Rustock botnet leads spam surge up 60 percent in 2009
Tuesday, July 14, 2009
Spammers have now completely recovered the capacity lost last November by the shutdown of the botnet-hosting ISP McColo and spam levels reached 90 percent of all email in the first half of 2009, according to the latest spam report from web security firm Marshal8e6.
From January to June 2009, spam email surged by 60 percent, with 40 percent of spam coming from the Rustock botnet of compromised PCs, the report said.
Bradley Anstis, director of technology strategy at Marshal8e6, said Rustock has specialized in image spam and spoofing HTML templates from legitimate newsletters and inserts to lend spam the appearance of professional, legitimate email.
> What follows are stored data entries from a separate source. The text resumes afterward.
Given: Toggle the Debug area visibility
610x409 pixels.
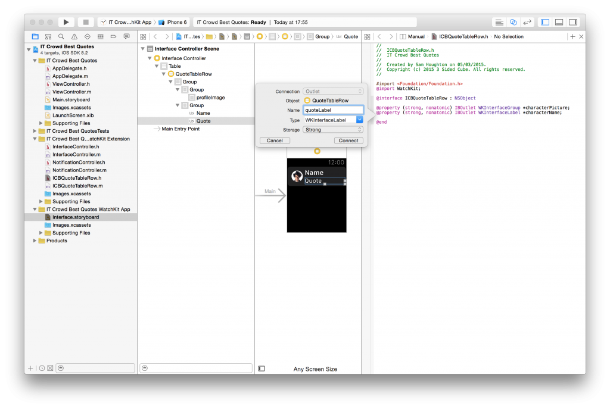Looking at the screenshot, I should (x=558, y=21).
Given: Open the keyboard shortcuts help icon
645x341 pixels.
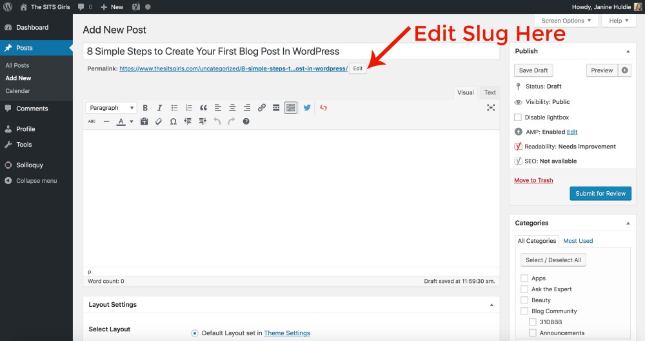Looking at the screenshot, I should pos(246,121).
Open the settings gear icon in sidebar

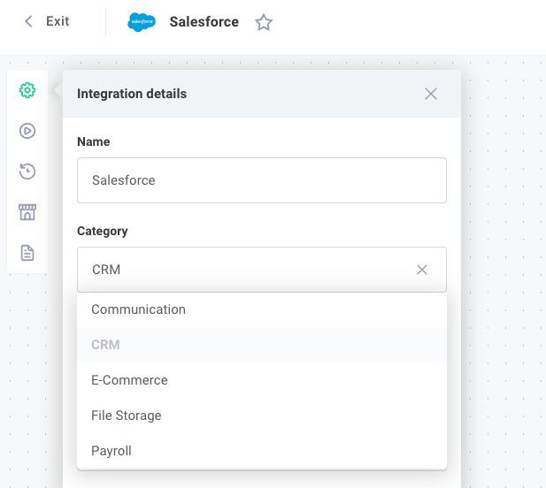pyautogui.click(x=27, y=90)
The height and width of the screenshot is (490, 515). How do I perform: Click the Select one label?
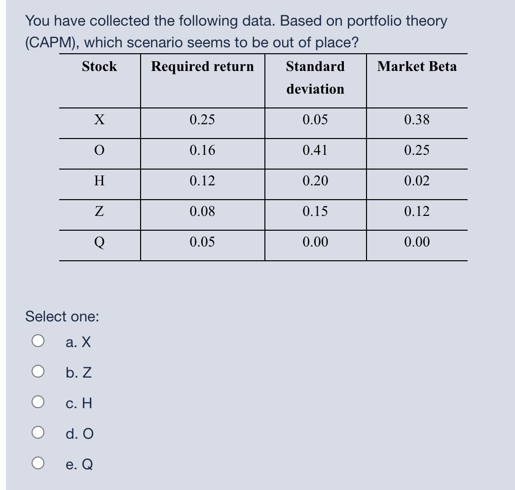click(x=62, y=317)
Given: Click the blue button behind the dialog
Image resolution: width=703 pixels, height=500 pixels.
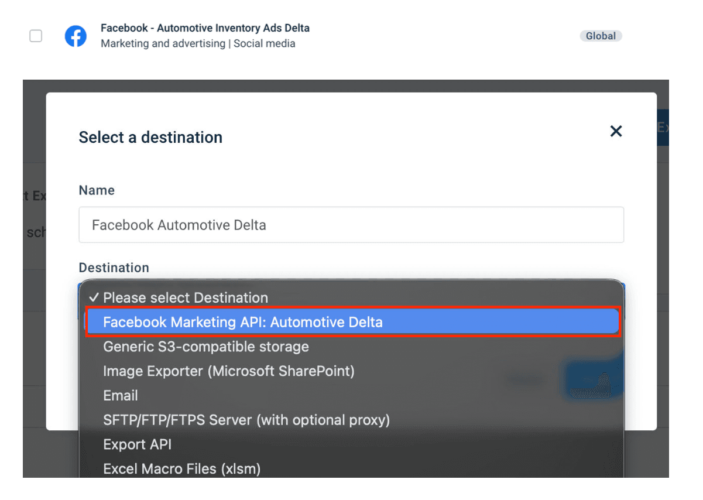Looking at the screenshot, I should click(x=592, y=379).
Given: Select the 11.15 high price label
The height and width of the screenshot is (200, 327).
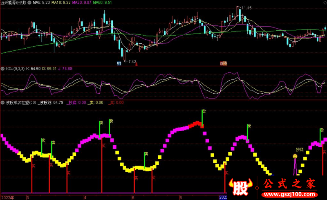Looking at the screenshot, I should pos(246,8).
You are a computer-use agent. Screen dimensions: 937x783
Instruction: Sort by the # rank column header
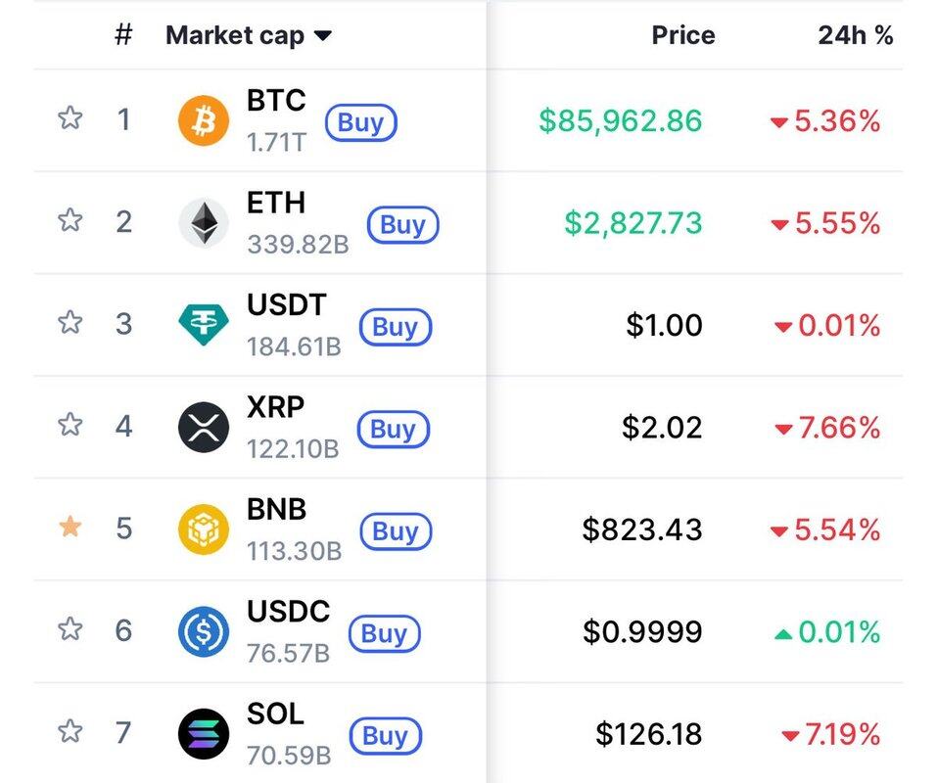(x=123, y=36)
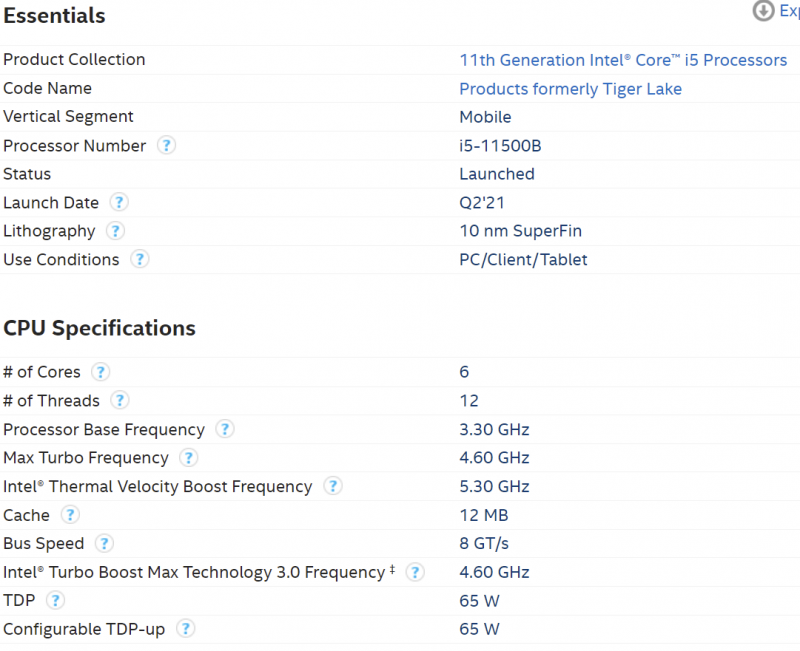The width and height of the screenshot is (800, 651).
Task: Open Thermal Velocity Boost Frequency help icon
Action: tap(333, 487)
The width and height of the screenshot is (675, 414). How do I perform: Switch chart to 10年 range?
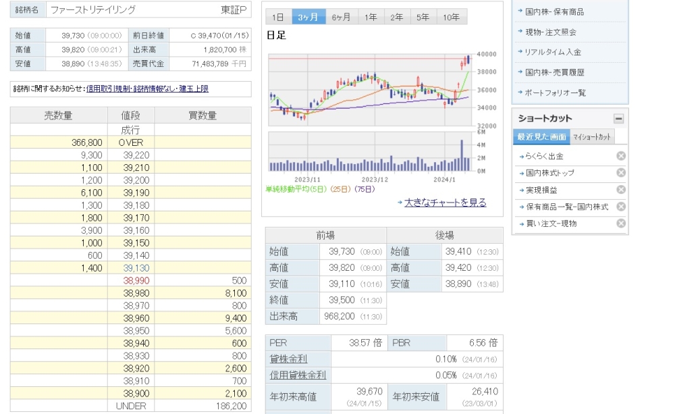coord(452,17)
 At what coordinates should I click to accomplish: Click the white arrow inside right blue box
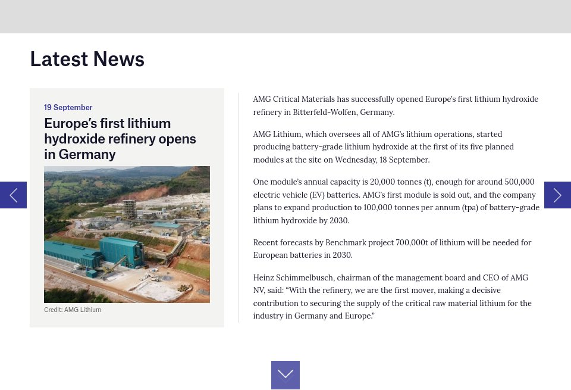point(557,195)
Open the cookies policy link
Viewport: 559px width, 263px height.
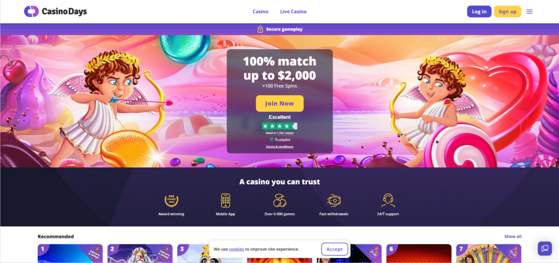coord(236,249)
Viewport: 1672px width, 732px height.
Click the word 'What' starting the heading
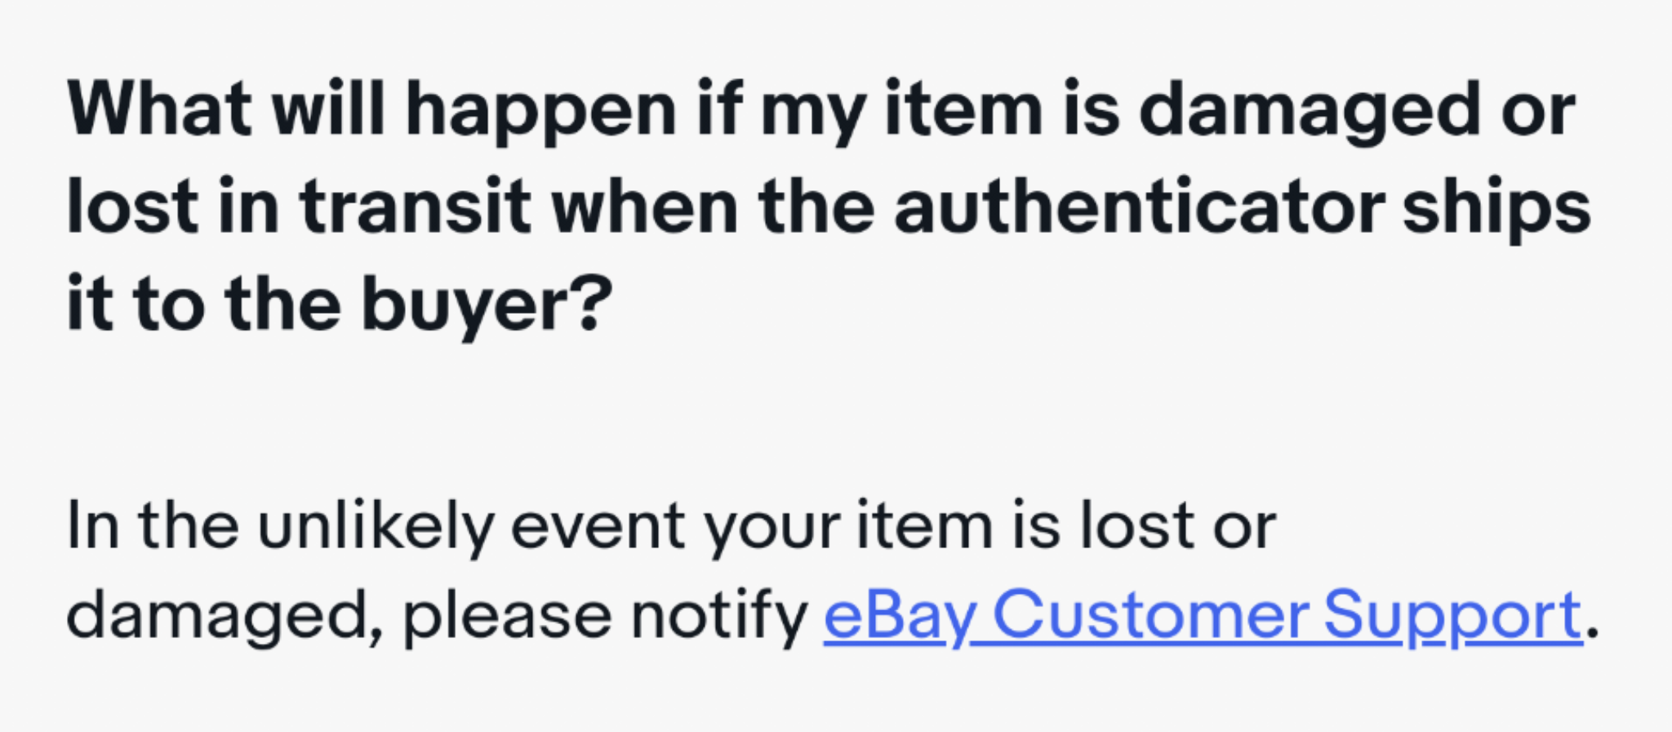[x=160, y=109]
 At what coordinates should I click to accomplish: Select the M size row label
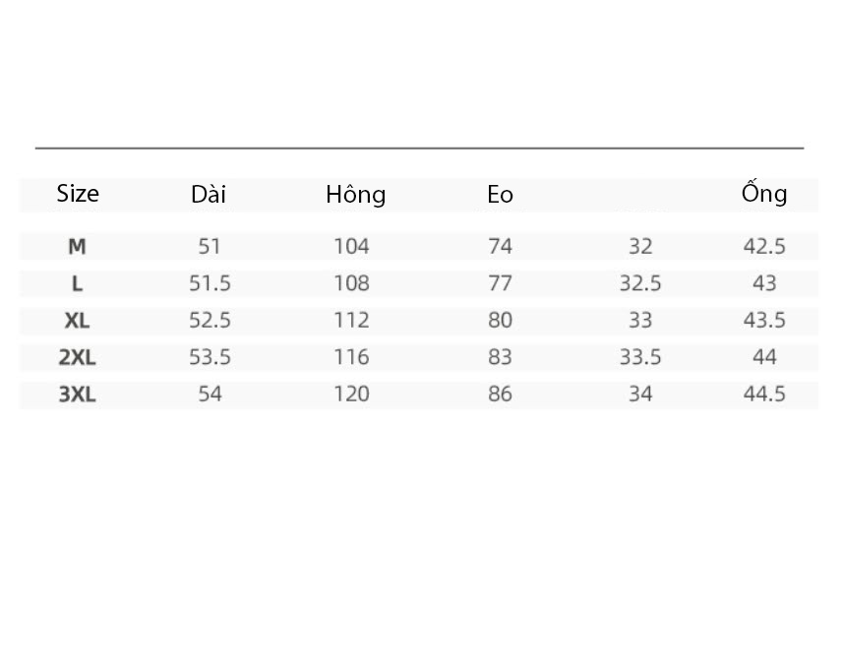77,247
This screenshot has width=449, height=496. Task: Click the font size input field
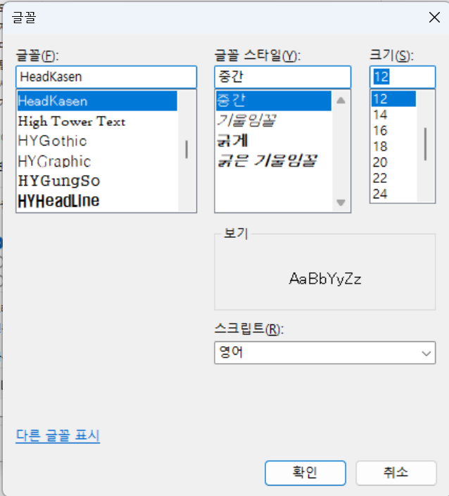(x=402, y=77)
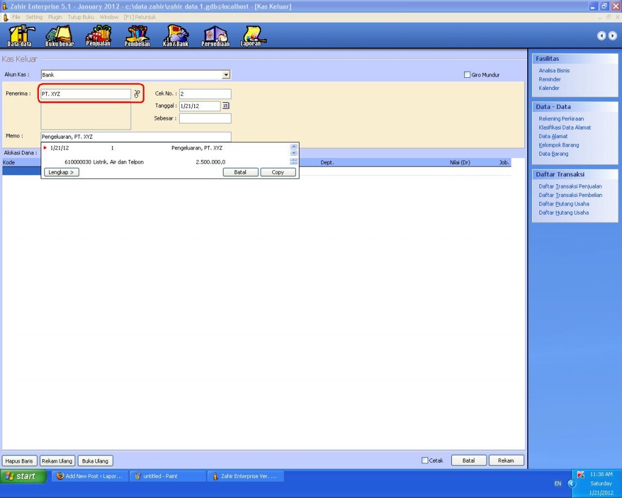Image resolution: width=622 pixels, height=498 pixels.
Task: Open the Kas & Bank module
Action: 176,36
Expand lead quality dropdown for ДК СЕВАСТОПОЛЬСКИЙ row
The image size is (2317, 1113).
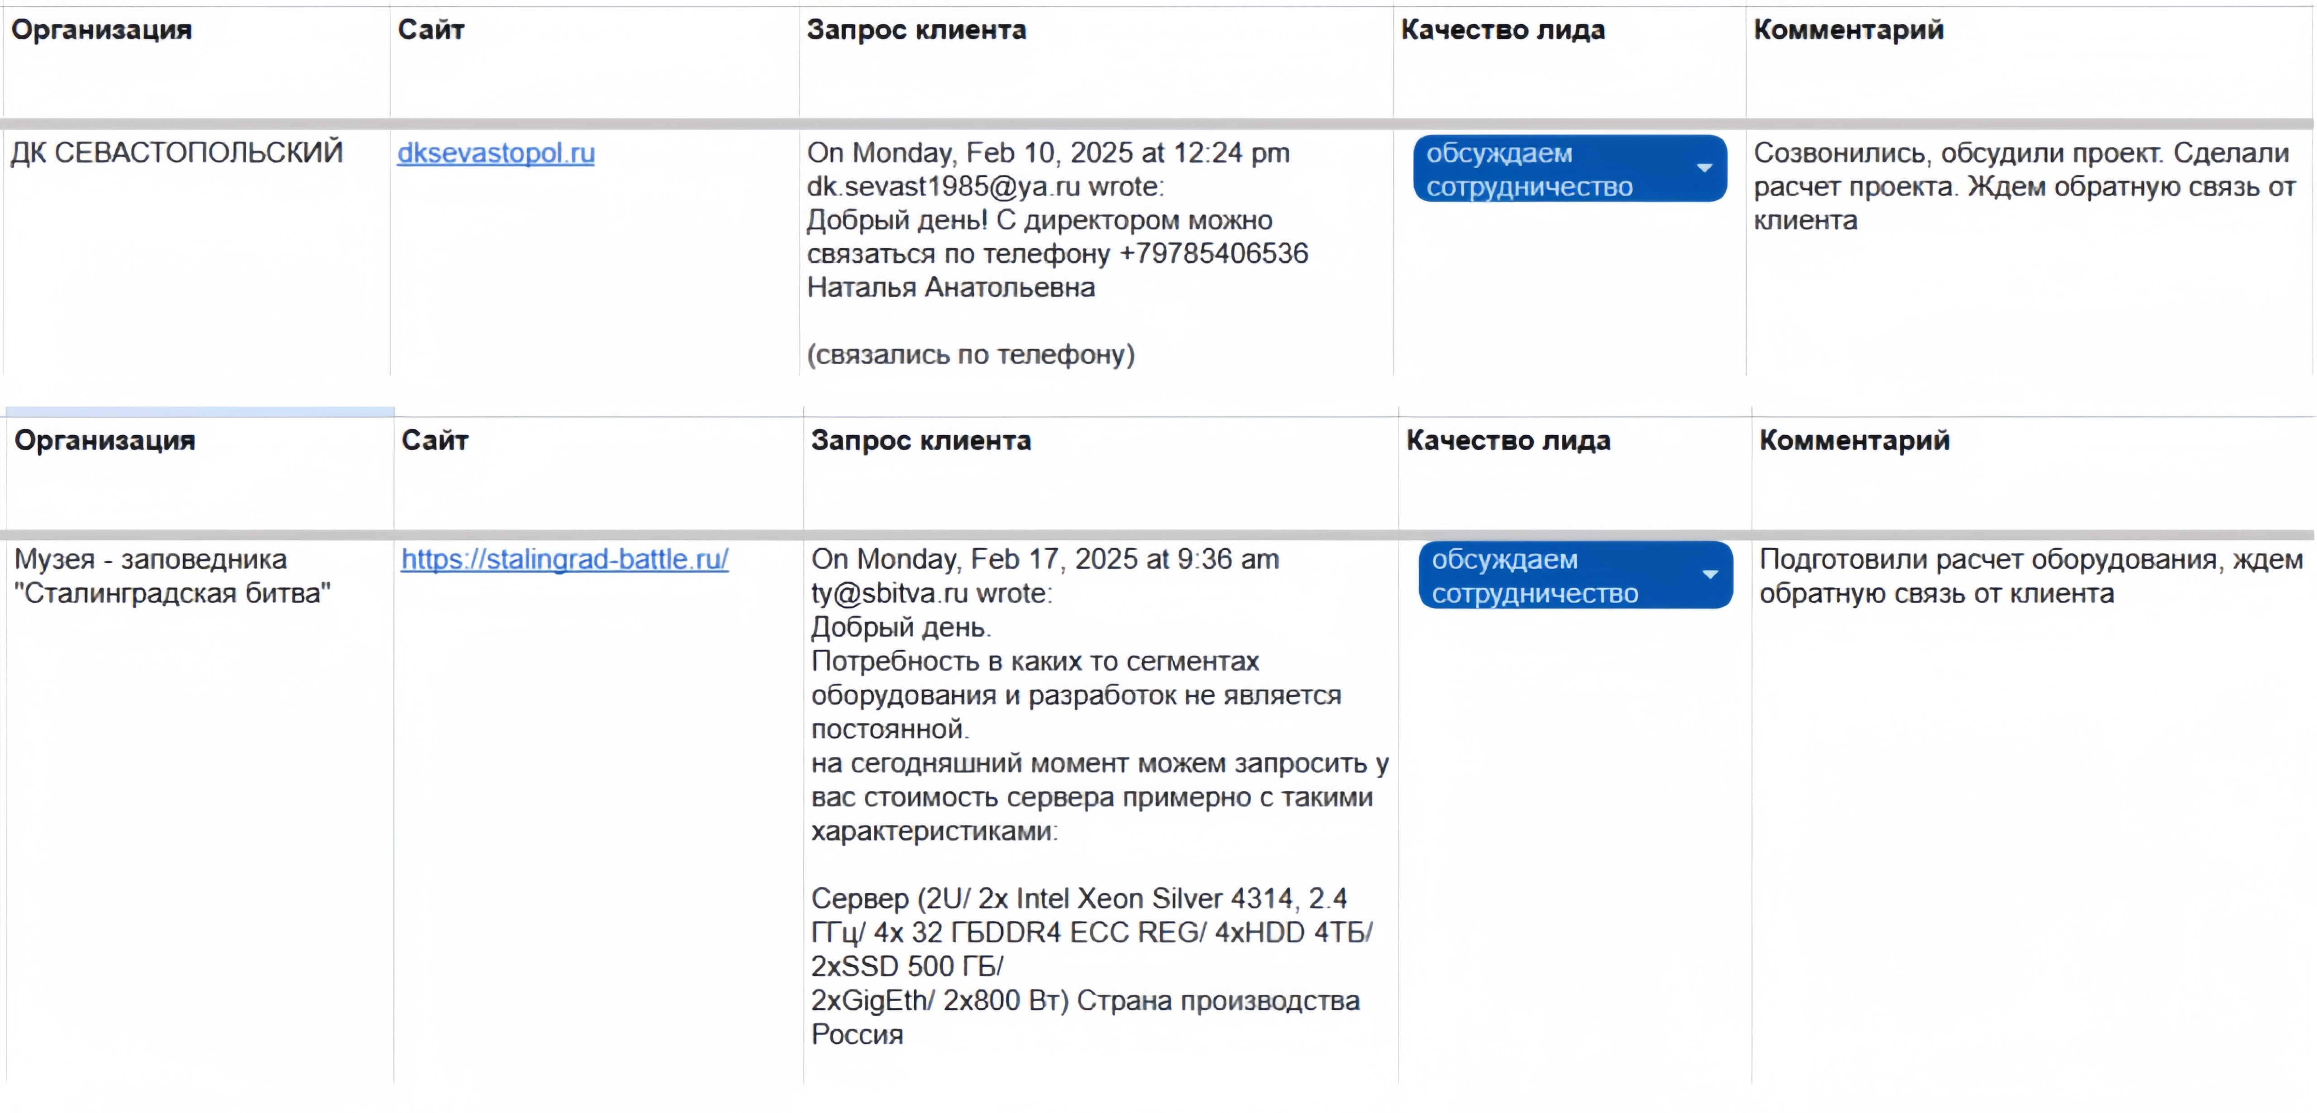[1703, 168]
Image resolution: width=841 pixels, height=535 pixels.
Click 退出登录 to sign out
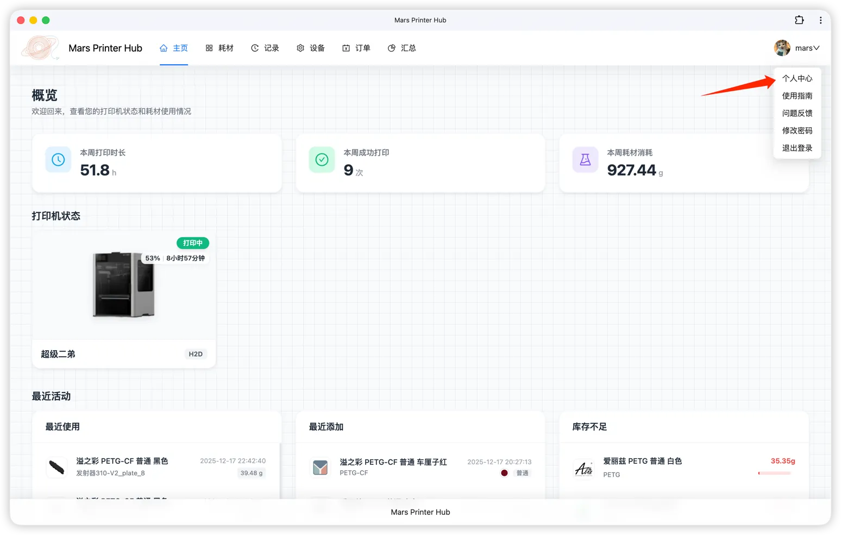pyautogui.click(x=797, y=148)
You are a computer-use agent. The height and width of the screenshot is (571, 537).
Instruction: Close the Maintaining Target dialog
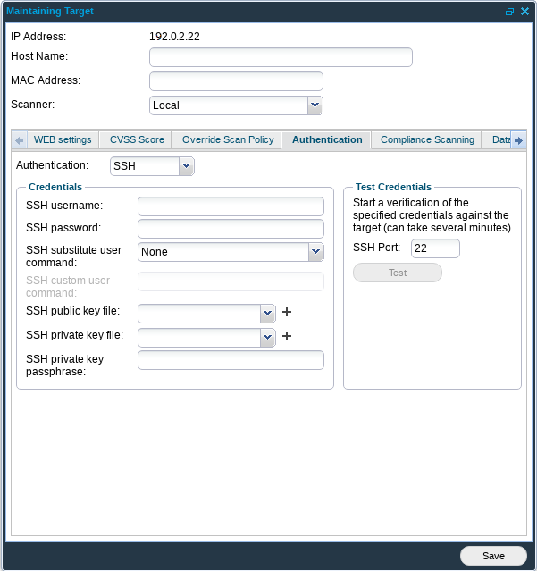click(x=524, y=12)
Image spam spiked to account for 10 percent of all spam, he said.
Other spam trends observed by the firm include the predominance of pharmaceutical spam, which now makes up 75 percent of junk email, and the use of spam messages on social networking sites including Twitter to spread malware.
Legitimate websites being compromised by hackers and serving up spam to unsuspecting visitors represents a growing threat, according to the report. Roughly 70 percent of sites hosting malicious content are legitimate sites that have been hacked.
"Web browsers are categorically one of the most dangerous applications on a user's computer," Anstis said.